What this film does best is unleash George Clooney’s Danny Ocean and Brad Pitt’s Rusty from the time/space continuum – they stroll through the movie like lounge lizard lords, popping up where and when they’re needed but not being yoked to the story in such a way that they have to pull everything along. That gives Clooney and Pitt to make like they’re on Hugh Hefner’s old swinging Playboy’s Penthouse show while letting the rest of the cast step up and have a number of great moments. The action is spread out pretty evenly this time, giving everybody a chance to shine – this really is the perfect movie for Casey Affleck’s fan.
Opposite the usual gang of con men and thieves is Al Pacino, reminding us why we used to think he was a good actor. I caught Serpico this weekend on TV and I wondered if maybe Al Pacino didn’t quit acting when his voice got gravelly; back when he was a squeaky kid he seemed so real and so legit. Al’s not real or legit here, but he’s also not HOO-HAing his way through the scenery like a starving school of piranha. He’s reined in, a study in cool menace. His assistant is the world’s ultimate MILF, Ellen Barkin, dripping out of her dresses and not being afraid to take one on the chin for a laugh. Together they make worthy opponents for a bunch of crooks who won’t even deign to break a sweat, and whose screw-ups are always timed to the second.
As for the story – well, it’s a revenge film this time, and Soderbergh and writers Brian Koppelman and David Levien don’t waste a second, getting the crew together to start their plan moments after the movie opens.
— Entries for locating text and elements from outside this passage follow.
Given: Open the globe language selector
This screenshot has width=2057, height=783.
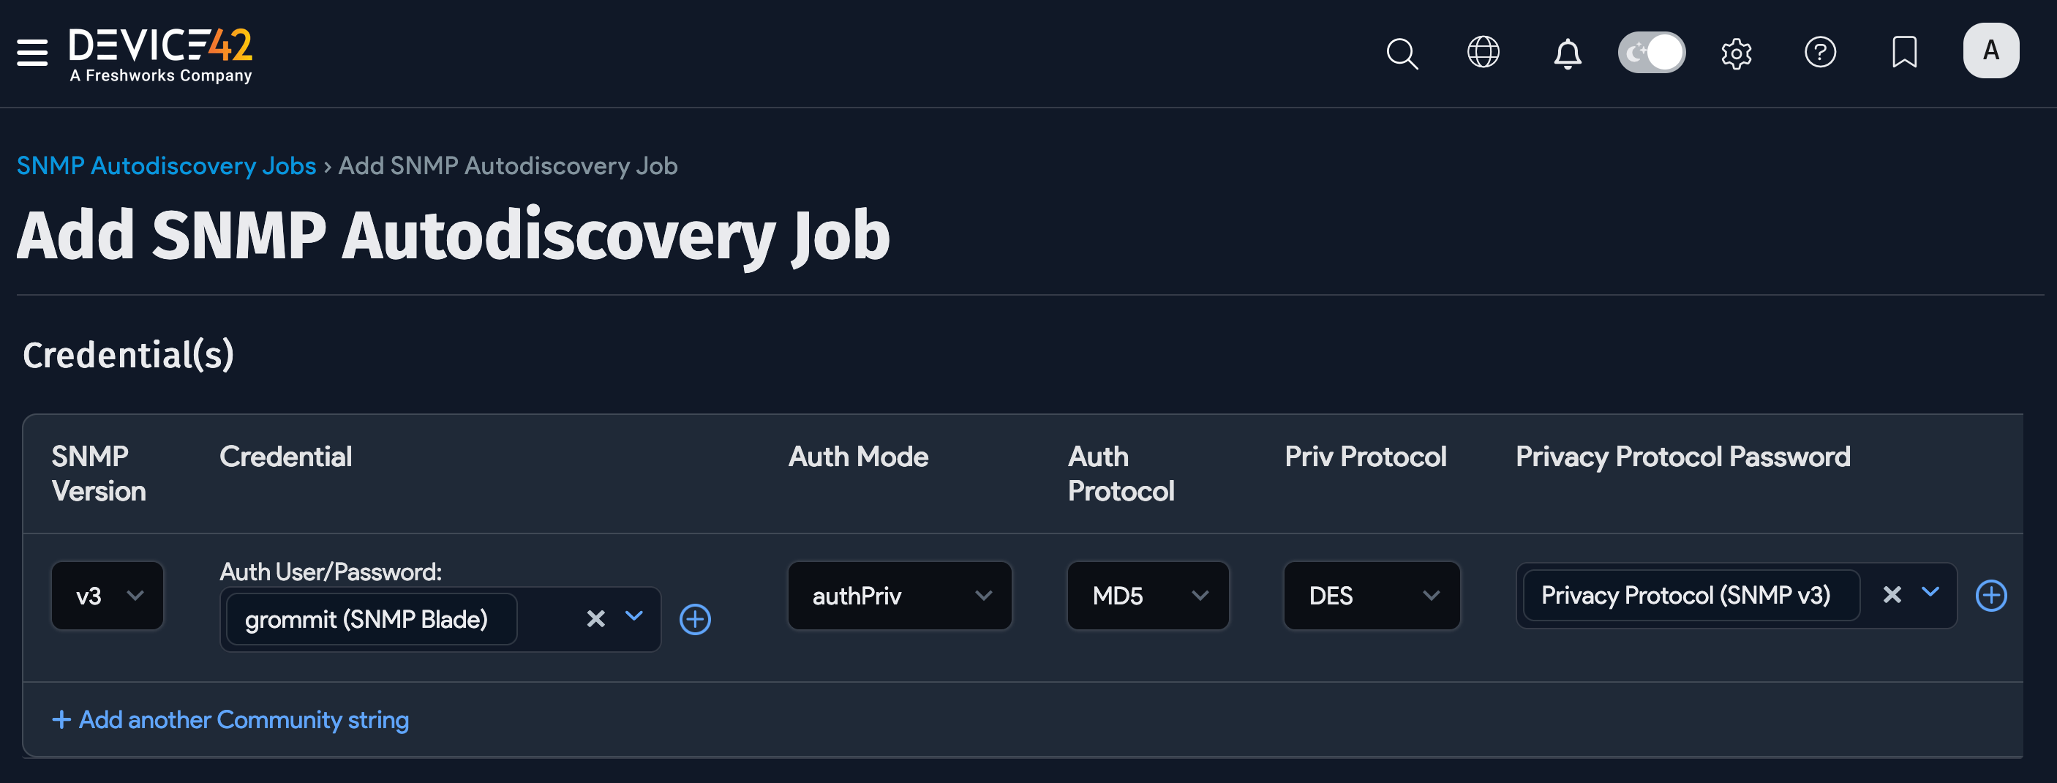Looking at the screenshot, I should [1484, 53].
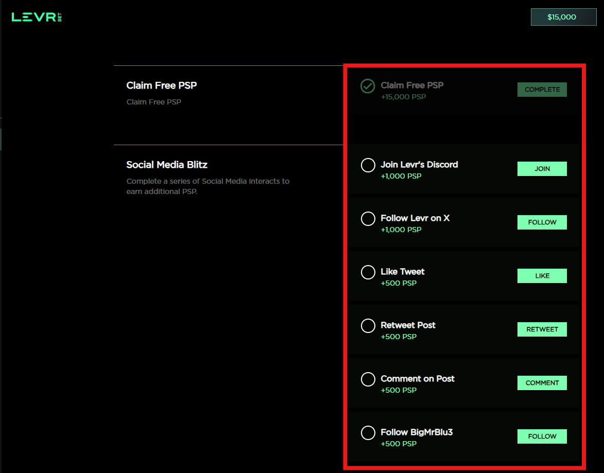This screenshot has width=604, height=473.
Task: Click the COMMENT button
Action: pos(542,383)
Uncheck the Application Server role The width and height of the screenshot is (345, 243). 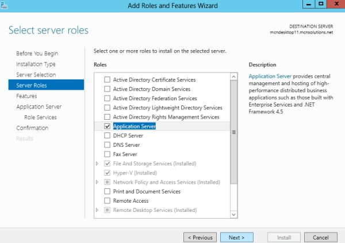[x=107, y=126]
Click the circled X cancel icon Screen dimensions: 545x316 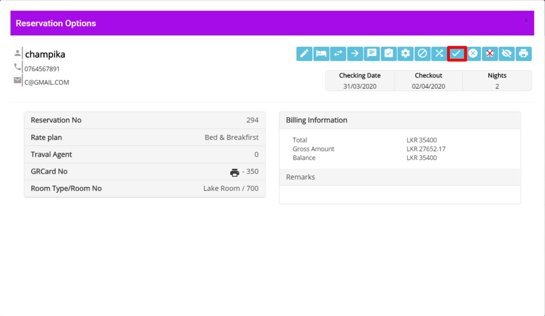(473, 54)
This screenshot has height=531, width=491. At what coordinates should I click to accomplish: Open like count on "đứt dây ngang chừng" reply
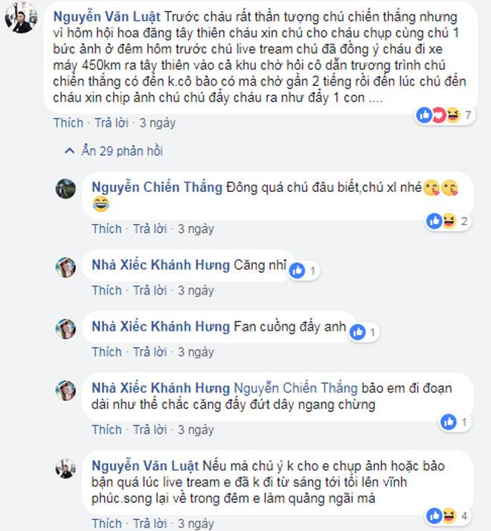(455, 422)
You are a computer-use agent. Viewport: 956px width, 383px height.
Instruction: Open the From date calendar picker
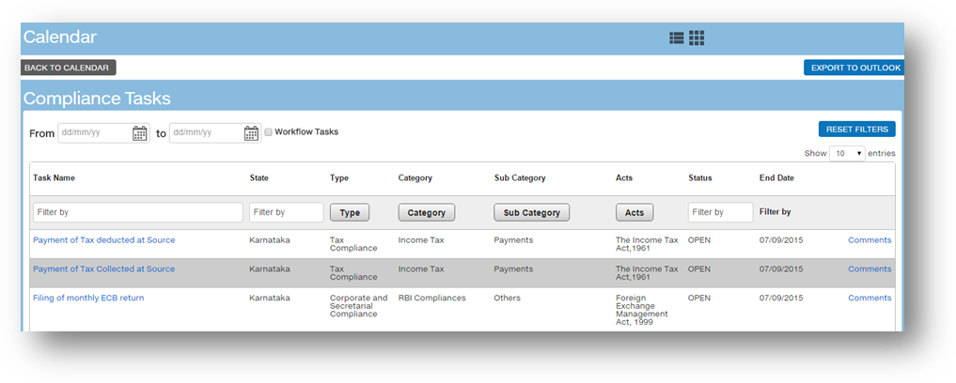[139, 133]
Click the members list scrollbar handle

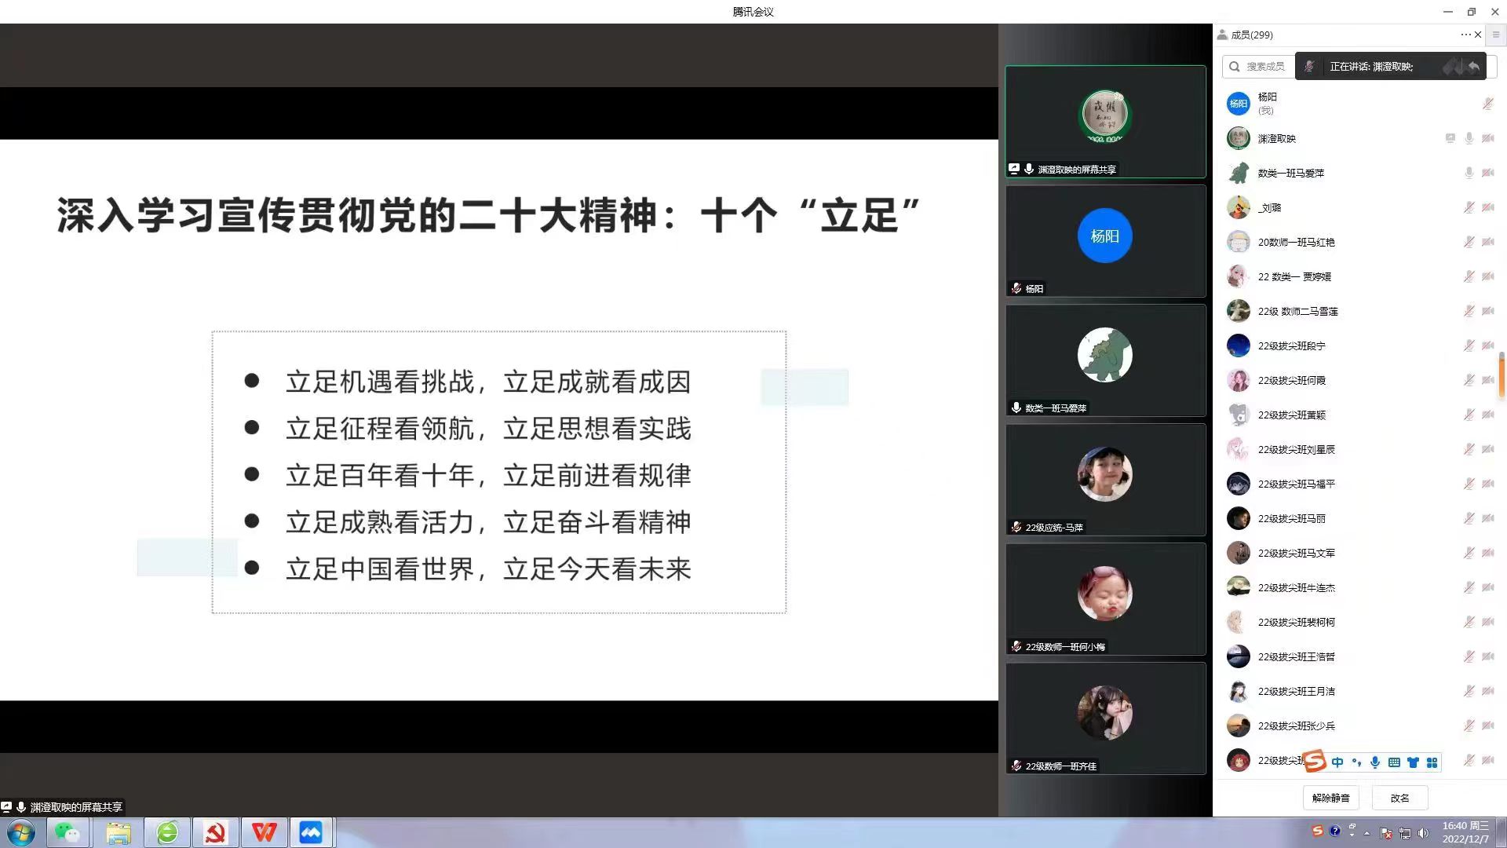[x=1502, y=375]
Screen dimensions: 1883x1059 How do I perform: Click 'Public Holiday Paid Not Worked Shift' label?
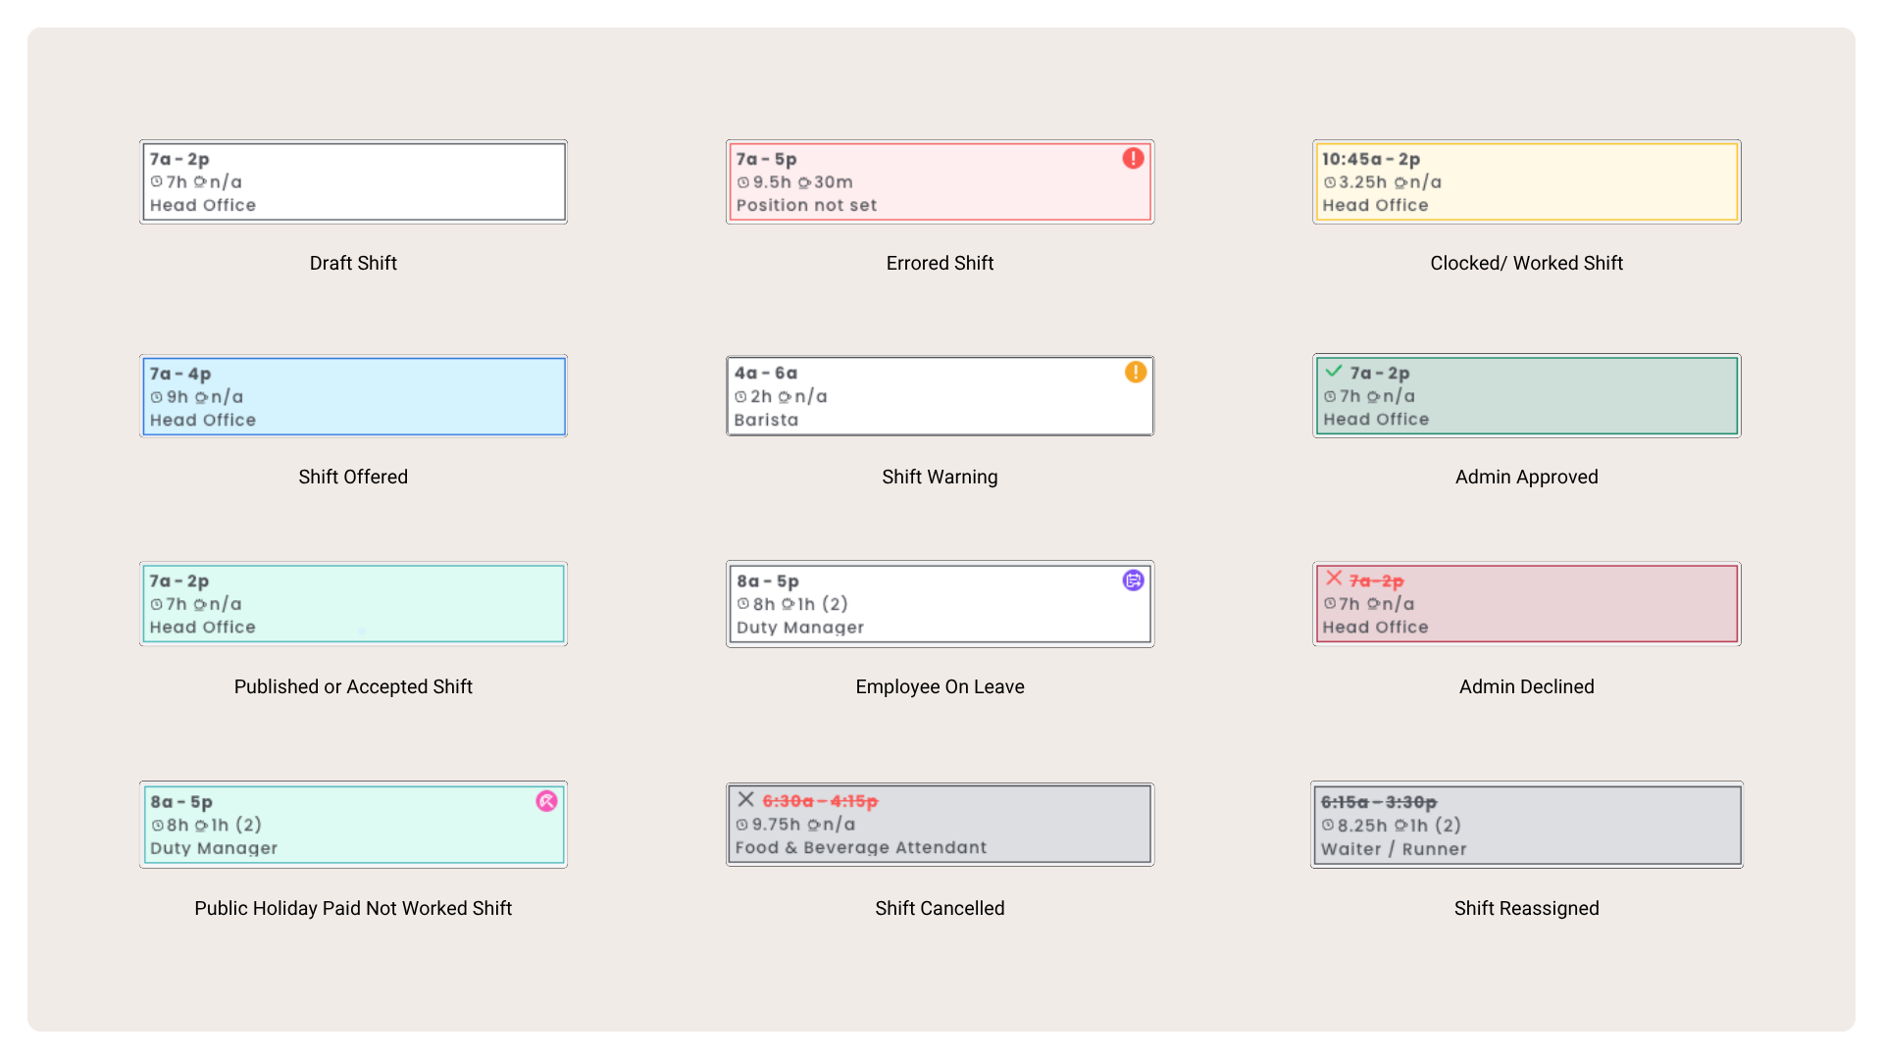coord(353,908)
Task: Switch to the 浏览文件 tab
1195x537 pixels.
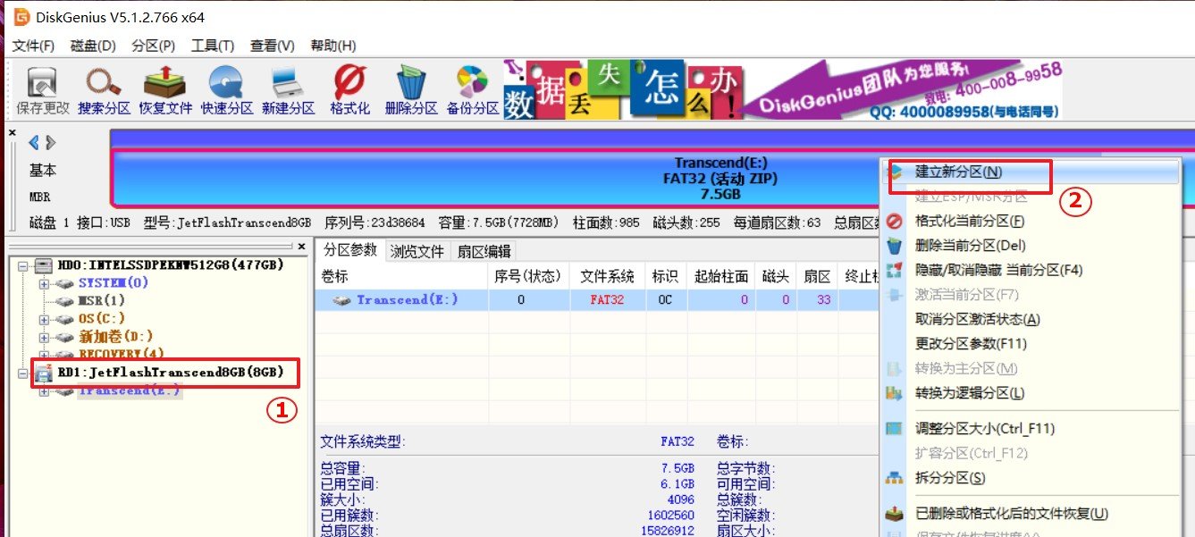Action: [x=417, y=250]
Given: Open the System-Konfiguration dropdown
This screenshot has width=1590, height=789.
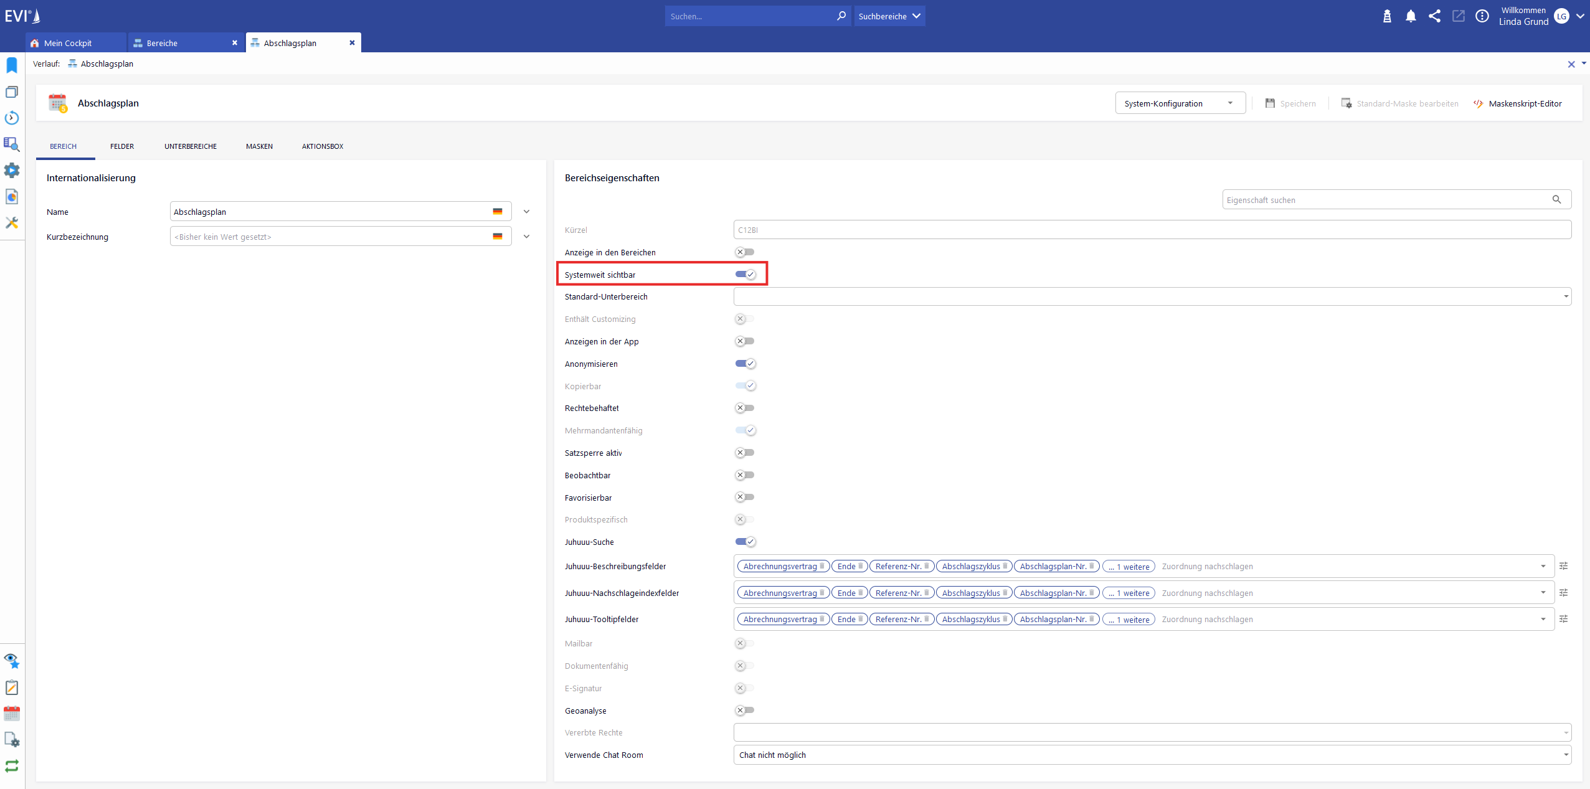Looking at the screenshot, I should click(1180, 103).
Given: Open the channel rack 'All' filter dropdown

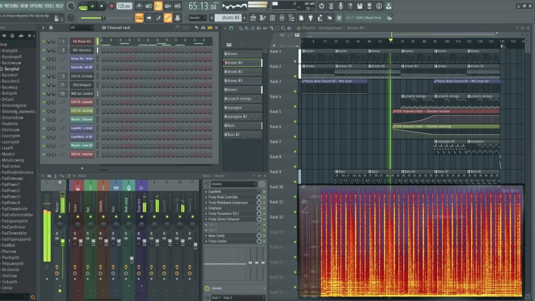Looking at the screenshot, I should pyautogui.click(x=81, y=28).
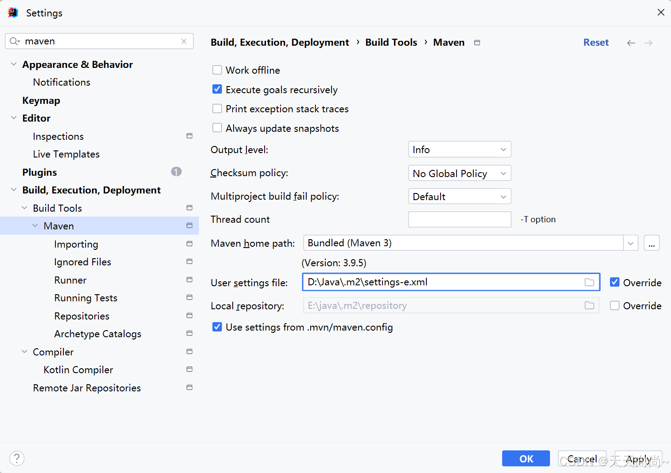Click the Thread count input field
This screenshot has width=671, height=473.
click(x=460, y=220)
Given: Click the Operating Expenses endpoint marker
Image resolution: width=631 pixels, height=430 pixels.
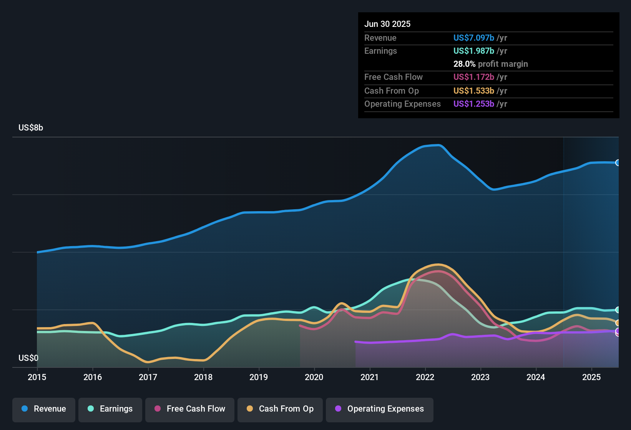Looking at the screenshot, I should [618, 332].
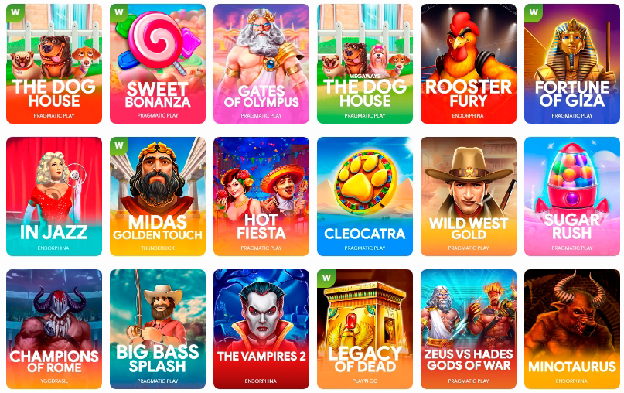This screenshot has width=624, height=393.
Task: Select Big Bass Splash game
Action: pyautogui.click(x=158, y=329)
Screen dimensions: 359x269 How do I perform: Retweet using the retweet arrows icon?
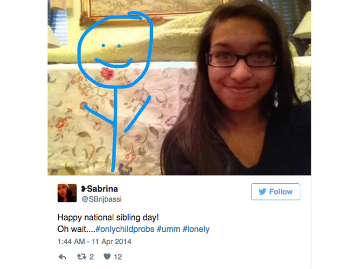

That’s the way it should be in the third installment – we know these guys and we don’t need a long winded reason for them to get together again. Just the fact that they want to clown around should be more than enough. And the plot that they carry out is one that’s best not to think about. If an earthquake is needed, these guys will bring an earthquake. If you need to take the bad guy’s eyes off a computer screen, Don Cheadle (who finally gets the chance to really kick back, have a blast and shine here) will show up and stage an elaborate ruse. Does it make actual sense? Nah. Is it great? Of course. Would it work? If Danny Ocean told me it would, I’d believe him. If only the third Pirates film had learned from the laissez-fair attitude this movie takes to plot twists, turns and betrayals – they’re in there, but they don’t overwhelm the story and the fun because Soderbergh knows that’s not why we’re in theaters.
Soderbergh and company have said this is the last Ocean’s film, and it should be – they finally got it right. This is the best of the three, and proof that threepeats don’t always have to let us down. Anything that comes after will only tarnish the cocktail hour perfection of this movie.